▶ GIVEN PASSAGE:

++++++

A) Initial medical image for an AAA that can be images using computed tomography, magnetic resonance imaging, and ultrasound. The medical image data uses the DICOM header file embedded inside each individual 2D image file (that makes an entire 3D volume or stack in the axial direction). Image segmentation occurs here after the medical images are acquired. Automated segmentation (using a trained 2D U-NET) or manual/semi-automated image segmentation is used for this process before B) A 3D point cloud is generated from the manual/semi-automated or automated segmentation. The 3D point cloud uses pixel dimensions for X,Y, and Z directions. A scaling factor is applied using information from the DICOM header file (X and Y pixel spacing) and relative position (image patient position) for the distance between 2D axial slices. The scaling factors (pixels/mm) are applied to the 3D point cloud to convert into ‘real-world’ units. C) The 3D point cloud is converted into a 3D surface. This is achieved my computing the normal of each vertex or node and finding a neighborhood of points. A Poisson reconstruction is applied to create a 3D surface of the aneurysm wall. D) In a previous study, several machine learning models were trained to predict the wall stresses using a pre-processing script. The pre-processing script calculated the relative position of the vertices to the centroid of the AAA, intraluminal thrombus thickness, and principal curvatures. The processed data is input into the ML models to predict wall stresses for each vertex or node. E) The heatmap of stresses needs to be applied to the 3D surface. This process is performed by taking the predicted wall stresses and applying a color map to each vertex defined as a red, green, and blue color (normalized between 0 and 1). The colors based on the predicted wall stresses are then baked onto the surface using Blender, and exported as an ‘.obj’,’.vrml’, or ‘.glb’ file for visualization. F) The 3D model file is then uploaded to the augmented or virtual reality environment for visualization. The file can be accessed via cloud or local data storage and visualized in a number of 3D viewers that both the clinician and patient can view.

Fig. 4.

Stress prediction results using linear regression (traditional statistical method) and different machine learning models (ensemble boosted trees, decision trees, and neural networks. The figure shows the ground truth (from finite element analysis) on the first column, and the results of the various methods showing the anterior and posterior views. The wide neural network performed the best among the trained models. The wall stress map shows elevated stress banding on the posterior section of the aneurysm.

Fig. 5.

A) The rendered 3D models with the heat map baked onto the surface are exported and uploaded into the augmented reality system. There are three models loaded using the file system and operating system of the hardware (Microsoft HoloLens). The three models represent the stress predictions from a fine tree model, ground truth (stress analysis), and a trilinear neural network. B) A 2D image of the analytics used for the example 3D model with stress predictions (91st percentile for PWS, and 72nd percentile for MWS) can be visualized in the HoloLens environment while simultaneously viewing the 3D models. The data processed is from a database that is growing and can be used to compare a patient aneurysms to a growing population.

++++++

▶ DATASET RECORDS:

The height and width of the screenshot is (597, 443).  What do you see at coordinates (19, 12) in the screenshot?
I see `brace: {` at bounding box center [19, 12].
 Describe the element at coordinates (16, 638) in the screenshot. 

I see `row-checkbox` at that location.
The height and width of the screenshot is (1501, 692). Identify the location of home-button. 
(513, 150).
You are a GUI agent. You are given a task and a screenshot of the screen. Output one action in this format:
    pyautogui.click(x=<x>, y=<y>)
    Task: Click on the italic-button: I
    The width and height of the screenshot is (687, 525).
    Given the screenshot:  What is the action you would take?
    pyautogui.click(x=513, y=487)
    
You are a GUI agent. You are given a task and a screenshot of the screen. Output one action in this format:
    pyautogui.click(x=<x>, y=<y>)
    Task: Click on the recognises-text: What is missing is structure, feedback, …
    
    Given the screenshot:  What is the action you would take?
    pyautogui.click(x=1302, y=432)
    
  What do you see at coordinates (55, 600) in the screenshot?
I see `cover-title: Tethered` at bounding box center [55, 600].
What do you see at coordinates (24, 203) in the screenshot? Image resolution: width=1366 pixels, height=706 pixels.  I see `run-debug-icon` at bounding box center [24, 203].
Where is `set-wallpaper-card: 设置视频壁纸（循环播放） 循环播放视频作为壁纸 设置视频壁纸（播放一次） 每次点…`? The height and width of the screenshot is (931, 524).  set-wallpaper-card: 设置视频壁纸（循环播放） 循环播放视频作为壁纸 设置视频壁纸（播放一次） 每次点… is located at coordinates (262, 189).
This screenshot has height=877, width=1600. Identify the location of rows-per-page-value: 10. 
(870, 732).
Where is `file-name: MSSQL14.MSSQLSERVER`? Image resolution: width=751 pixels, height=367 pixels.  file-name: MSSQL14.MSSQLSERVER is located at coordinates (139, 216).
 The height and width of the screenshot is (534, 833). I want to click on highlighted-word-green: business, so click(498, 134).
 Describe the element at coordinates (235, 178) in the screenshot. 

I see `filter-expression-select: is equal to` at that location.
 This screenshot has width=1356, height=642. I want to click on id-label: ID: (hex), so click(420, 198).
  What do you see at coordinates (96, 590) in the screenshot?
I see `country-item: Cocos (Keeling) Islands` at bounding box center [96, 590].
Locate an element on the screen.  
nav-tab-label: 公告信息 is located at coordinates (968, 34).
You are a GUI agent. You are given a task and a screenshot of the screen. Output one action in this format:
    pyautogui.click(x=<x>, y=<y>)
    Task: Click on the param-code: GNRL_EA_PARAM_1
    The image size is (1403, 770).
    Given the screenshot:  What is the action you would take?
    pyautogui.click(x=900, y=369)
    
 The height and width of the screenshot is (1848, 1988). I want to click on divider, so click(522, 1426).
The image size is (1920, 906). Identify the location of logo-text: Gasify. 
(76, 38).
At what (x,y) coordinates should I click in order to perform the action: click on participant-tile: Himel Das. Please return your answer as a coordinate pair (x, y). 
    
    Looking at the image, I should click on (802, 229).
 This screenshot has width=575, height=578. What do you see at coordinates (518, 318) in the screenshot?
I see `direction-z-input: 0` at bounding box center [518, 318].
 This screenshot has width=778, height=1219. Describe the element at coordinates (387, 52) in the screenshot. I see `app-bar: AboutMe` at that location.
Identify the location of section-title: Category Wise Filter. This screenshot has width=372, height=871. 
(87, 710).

++++++

▶ EXERCISE: List every imaging modality that the passage on predicting and visualizing aneurysm wall stress names for acquiring the initial medical image.

▶ RESPONSE TO THE EXERCISE:
Computed tomography
Magnetic resonance imaging
Ultrasound